A little bit more of the input is required to fire exponential regex matching time:

{
  "type": "text",
  "pattern": "(a*)*c"
}

Input:

"aaaaaaaaaaaaaaaaaaaaaaaaaaaaaaaaaaaaaaaa"

This is 40 a symbols. With NodeJS regex engine such matching takes:

> console.time("regex");"a".repeat(10).match(/^(a*)*c$/);console.timeEnd("regex")
regex: 0.345ms
undefined
> console.time("regex");"a".repeat(20).match(/^(a*)*c$/);console.timeEnd("regex")
regex: 23.186ms
undefined
> console.time("regex");"a".repeat(30).match(/^(a*)*c$/);console.timeEnd("regex")
regex: 19251.854ms
undefined

With the input above I stopped waiting after a few minutes.

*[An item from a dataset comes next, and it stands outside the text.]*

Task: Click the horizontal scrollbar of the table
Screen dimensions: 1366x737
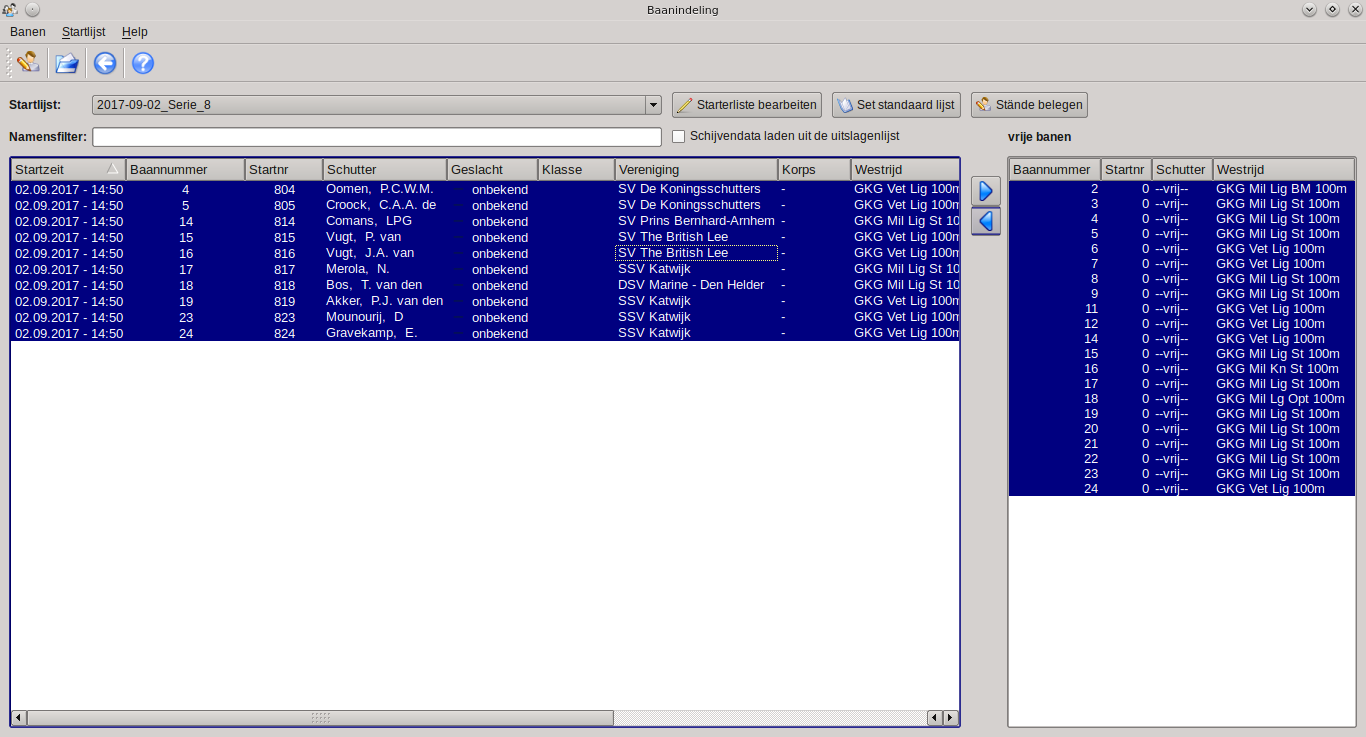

johandorland commented 6 years ago

Even though the spec says that implementations SHOULD use ECMA 262, I only read this as a recommendation in the end. In practice implementations will gear towards the regex flavour that their language provides, instead of going out of their way to find an ECMA 262 regex library.

As @Julian noted there are many other attack surfaces if you have to worry about untrusted schemas as input. What springs to my mind is all the shenanigans you can do with $ref, and I don't think your standard JSON schema implementation has the appropriate cycle detection to deal with that.

Having said that I wouldn't mind changing the recommended regex flavour from ECMA 262 to something like RE2. Although I'd generally wouldn't recommend running untrusted schemas without taking the proper precautions, at least regex engines like RE2 make it harder to shoot yourself in the foot.

Relequestual commented 6 years ago

It is generally against the philosophy of JSON Schema to restrict Regular Expressions to the degree that you suggest for all uses of Regular Expressions. - @handrews

I agree with this statement. We've seen the mess that is created when a specification takes a subset and makes a superset of another specification for it's own purposes... looks at OpenAPI/Swagger, and both sides have acknowledged this and tried to resolve it.

If you want to create a JSON Schema regex pre-checker, or any other pre validation validator, then go right ahead! =] - I'm keen to follow other specifications WITHOUT modifications. We shouldn't fail to learn from seeing previous similar issues.

BTW... rfc2119 on IETF key words... SHOULD:

This word, or the adjective "RECOMMENDED", mean that there may exist valid reasons in particular circumstances to ignore a particular item, but the full implications must be understood and carefully weighed before choosing a different course.

handrews commented 5 years ago

I think this has been covered pretty thoroughly. "I don't want my implementation vulnerable to some of the worst regex abuses" is a reason to disregard SHOULD.

I'd welcome any PR on improving the security considerations section, but I don't think there's anything specific to do here. If you want to restrict regexes in your implementation you are free to do so.